Erg lang stilzitten met die gedachtes is niks voor Jeroen. „Vaak ga ik koken. Ook al is het tien uur ’s ochtends, dan zet ik alvast het vlees in de marinade ofzo.”

Terugkijkend denkt hij dat het overlijden van zijn moeder hem wat heeft vertraagd in zijn verdere ontwikkeling. Hij ging in 2019 weg bij Van der Valk voor zijn huidige baan bij detacheringsbureau Finanxe. Misschien was dat anders al eerder gebeurd.

Al met al is hij wat rustiger geworden. „Ik was altijd een beetje een wilde jongen: gas, gas, gas geven. Nu kan ik ook een stapje terugnemen en beter relativeren. Mijn moeder was een rustig en evenwichtig persoon. Misschien dat ik dat stukje van haar heb overgenomen nu ze er niet meer is.”

Inge Heesen (26) ‘Het verdriet zit meer in de onverwachte momenten’

Inge Heesen (26) uit Bilthoven was net afgestudeerd toen ze in juli 2019 haar moeder verloor. Drie maanden later ging ze aan de slag bij CNV Jongeren.

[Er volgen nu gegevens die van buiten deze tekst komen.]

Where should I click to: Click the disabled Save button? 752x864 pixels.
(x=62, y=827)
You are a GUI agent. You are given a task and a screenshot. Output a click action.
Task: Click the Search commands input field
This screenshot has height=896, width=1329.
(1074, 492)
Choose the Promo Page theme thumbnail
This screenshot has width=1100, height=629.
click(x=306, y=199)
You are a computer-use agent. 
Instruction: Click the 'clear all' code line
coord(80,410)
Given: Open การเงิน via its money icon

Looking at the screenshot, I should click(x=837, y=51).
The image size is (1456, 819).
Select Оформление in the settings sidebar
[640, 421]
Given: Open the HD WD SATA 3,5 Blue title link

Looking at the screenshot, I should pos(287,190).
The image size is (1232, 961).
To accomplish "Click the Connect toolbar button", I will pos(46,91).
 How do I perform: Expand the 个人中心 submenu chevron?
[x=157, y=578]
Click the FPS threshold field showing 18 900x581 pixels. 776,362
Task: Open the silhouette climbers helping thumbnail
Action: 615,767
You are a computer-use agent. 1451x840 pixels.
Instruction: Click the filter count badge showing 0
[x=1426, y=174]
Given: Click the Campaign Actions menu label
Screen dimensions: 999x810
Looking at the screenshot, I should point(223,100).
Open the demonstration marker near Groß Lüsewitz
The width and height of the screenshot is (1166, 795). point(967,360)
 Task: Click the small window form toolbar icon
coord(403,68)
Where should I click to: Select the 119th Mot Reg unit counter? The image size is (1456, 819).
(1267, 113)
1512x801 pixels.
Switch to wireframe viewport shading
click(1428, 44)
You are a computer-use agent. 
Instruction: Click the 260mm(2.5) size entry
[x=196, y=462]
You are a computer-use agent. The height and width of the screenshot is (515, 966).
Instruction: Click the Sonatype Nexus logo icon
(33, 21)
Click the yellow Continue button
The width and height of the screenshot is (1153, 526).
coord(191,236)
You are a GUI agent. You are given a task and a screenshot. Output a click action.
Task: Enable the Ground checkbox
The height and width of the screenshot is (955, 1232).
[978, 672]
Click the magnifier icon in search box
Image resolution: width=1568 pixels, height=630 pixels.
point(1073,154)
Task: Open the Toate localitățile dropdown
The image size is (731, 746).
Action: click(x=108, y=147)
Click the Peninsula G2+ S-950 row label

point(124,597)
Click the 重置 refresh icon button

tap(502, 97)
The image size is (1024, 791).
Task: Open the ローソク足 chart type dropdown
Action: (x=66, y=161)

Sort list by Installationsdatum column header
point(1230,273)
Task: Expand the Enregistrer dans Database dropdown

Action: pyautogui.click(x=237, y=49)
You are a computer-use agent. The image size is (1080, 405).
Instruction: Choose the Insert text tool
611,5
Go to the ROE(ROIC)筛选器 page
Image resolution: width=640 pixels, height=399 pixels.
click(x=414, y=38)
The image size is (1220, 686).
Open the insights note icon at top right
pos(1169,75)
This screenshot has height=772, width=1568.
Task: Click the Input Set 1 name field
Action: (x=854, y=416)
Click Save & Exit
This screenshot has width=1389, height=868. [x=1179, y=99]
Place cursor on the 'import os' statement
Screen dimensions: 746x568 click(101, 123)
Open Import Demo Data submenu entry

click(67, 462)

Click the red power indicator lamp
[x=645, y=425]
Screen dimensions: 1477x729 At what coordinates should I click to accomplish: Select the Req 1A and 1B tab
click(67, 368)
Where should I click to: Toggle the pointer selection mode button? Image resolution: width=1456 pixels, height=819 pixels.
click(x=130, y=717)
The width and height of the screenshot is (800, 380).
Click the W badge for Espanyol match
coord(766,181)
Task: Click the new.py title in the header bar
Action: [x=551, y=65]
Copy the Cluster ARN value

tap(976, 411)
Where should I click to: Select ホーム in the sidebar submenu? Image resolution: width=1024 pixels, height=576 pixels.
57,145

Soms kan een mooi moment tegelijkertijd ook heel lastig zijn. Dat ervoer Inge Heesen vorig voorjaar. Ze kreeg te horen dat ze promotie had gemaakt binnen CNV Jongeren. Ze mocht het nieuws nog niet delen met haar team en vanwege corona ontving ze het bericht telefonisch thuis. Heesen: „Ik voelde me plotseling ontzettend eenzaam doordat ik dit niet even aan mijn moeder kon vertellen. Dat zij überhaupt nooit heeft geweten welke richting ik ben opgegaan na mijn studie – dat vind ik bij vlagen heel lastig.”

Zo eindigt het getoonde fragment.